REVIEW: Impresario (Valerian Ruminski) — Deliberately Constructed Moments (LP)
Sparking to life with a bubbly beat that gives us a taste of easy-going vibes ahead, the positive sentiments of “What a Wonderful Day” are all Impresario has to throw down at the start of Deliberately Constructed Moments to have my attention. The unburdened strut of “What a Wonderful Day” hits a wall with the ominous flow of “Every Moment,” but what remains unchanged is the melodic presence of singer Valerian Ruminski’s incomparable vocal, the brightest star in this record. He’s running head-first into treacherous grooves ala “Dirty Water” like his best life is waiting for him on the other side, and while I knew he was capable of operatic harmonies before I ever sat down to review Deliberately Constructed Moments, I couldn’t have guessed he would be putting them to work as hard as he is in these songs.
“The Dancing Ghost” has a lumbering beat that could put out one of your speakers if you’re listening on a cheap setup, but I think that was a goal Ruminski had all along — invasive sonic might. He’s throwing a lot of weight around via the bottom-end swing of this track as well as the pummeling “Mr. Lonely Heart,” one of my favorite songs here, but he doesn’t sound like he’s wallowing in pop/rock excesses for a second. Contrarily, this is an efficient use of decadence — if there ever was such a thing — and an encouraging look for a burgeoning maximalism movement trying to expand from the physical medium to popular music in 2021.

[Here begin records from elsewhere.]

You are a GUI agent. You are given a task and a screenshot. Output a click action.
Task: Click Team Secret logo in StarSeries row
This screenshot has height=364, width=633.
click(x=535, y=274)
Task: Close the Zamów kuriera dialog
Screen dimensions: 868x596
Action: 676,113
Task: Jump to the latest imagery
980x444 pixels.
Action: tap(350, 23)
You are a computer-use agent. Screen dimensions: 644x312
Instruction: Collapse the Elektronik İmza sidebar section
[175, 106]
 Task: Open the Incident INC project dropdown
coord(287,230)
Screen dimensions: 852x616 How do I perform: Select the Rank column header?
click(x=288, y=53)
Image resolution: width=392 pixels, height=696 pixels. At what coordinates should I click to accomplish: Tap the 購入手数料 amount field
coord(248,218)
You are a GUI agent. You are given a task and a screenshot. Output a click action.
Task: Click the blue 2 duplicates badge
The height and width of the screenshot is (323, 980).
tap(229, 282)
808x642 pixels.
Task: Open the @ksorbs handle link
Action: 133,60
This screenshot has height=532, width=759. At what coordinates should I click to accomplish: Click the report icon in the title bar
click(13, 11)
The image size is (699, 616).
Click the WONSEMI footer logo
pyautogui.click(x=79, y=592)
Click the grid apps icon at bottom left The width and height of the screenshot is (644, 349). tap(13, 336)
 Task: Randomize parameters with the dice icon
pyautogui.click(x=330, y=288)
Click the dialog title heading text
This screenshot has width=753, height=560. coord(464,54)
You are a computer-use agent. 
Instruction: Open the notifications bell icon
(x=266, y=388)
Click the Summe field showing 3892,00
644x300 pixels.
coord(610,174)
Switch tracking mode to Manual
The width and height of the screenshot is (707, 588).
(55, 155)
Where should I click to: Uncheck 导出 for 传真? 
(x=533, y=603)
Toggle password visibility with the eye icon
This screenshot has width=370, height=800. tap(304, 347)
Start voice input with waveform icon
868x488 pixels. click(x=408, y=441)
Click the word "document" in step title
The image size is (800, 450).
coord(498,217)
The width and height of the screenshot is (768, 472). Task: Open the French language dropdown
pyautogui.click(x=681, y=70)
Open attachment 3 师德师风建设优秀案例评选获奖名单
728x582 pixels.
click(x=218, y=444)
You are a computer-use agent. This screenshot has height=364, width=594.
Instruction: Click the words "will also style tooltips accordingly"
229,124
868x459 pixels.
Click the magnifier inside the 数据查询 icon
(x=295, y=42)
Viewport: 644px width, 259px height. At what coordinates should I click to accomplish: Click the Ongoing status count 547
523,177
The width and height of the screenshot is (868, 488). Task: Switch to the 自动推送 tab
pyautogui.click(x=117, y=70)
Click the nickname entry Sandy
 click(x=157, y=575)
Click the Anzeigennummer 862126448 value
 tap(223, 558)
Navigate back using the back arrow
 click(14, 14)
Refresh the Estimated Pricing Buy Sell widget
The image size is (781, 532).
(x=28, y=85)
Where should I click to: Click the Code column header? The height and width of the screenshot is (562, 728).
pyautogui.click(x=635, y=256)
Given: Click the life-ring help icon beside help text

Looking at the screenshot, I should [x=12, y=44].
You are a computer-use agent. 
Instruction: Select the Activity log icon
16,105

Don’t let its title fool you — “Deep Purple” is hardly an homage to the heavy metal pioneers, but instead a slow-rolling, smoky nightclub song that brings us right into the palm of Valerian Ruminski’s hand inside of its first twenty seconds. It’s curiously placed next to the ’80s throwbacks “Sandals With Socks,” “Broken Line,” and “Fake News,” all three of which had no trouble getting the blood pumping through my body like a brisk run on a chilly winter morning. The fluidity of this album is never based on aesthetical comradery, but instead the capabilities of its featured player as they’re relentlessly shoved into the spotlight (by his own will, I should note). He doesn’t need bells and whistles to create a flow; after all, I don’t think they’d fit with the vocal and instrumental punch Impresario creates unassisted.
“There is a Body” offers up the most stripped-down look of Deliberately Constructed Moments, but its melodic treasures don’t overwhelm us any more than those preceding it in this tracklist. We cross the finish line in the haunting “If the World Runs Out of Love,” and though the cosmetics of this song would have us believing it to be as beat-driven as the other material here, a closer look will reveal how much of a centerpiece, single-caliber listen it is. In a mission to find world peace or something at least close to such a concept, Valerian Ruminski’s Impresario is giving us a mighty fine soundtrack to enjoy this year, but I’d still encourage audiences to give it a thorough analysis to really appreciate what Deliberately Constructed Moments is meant to express.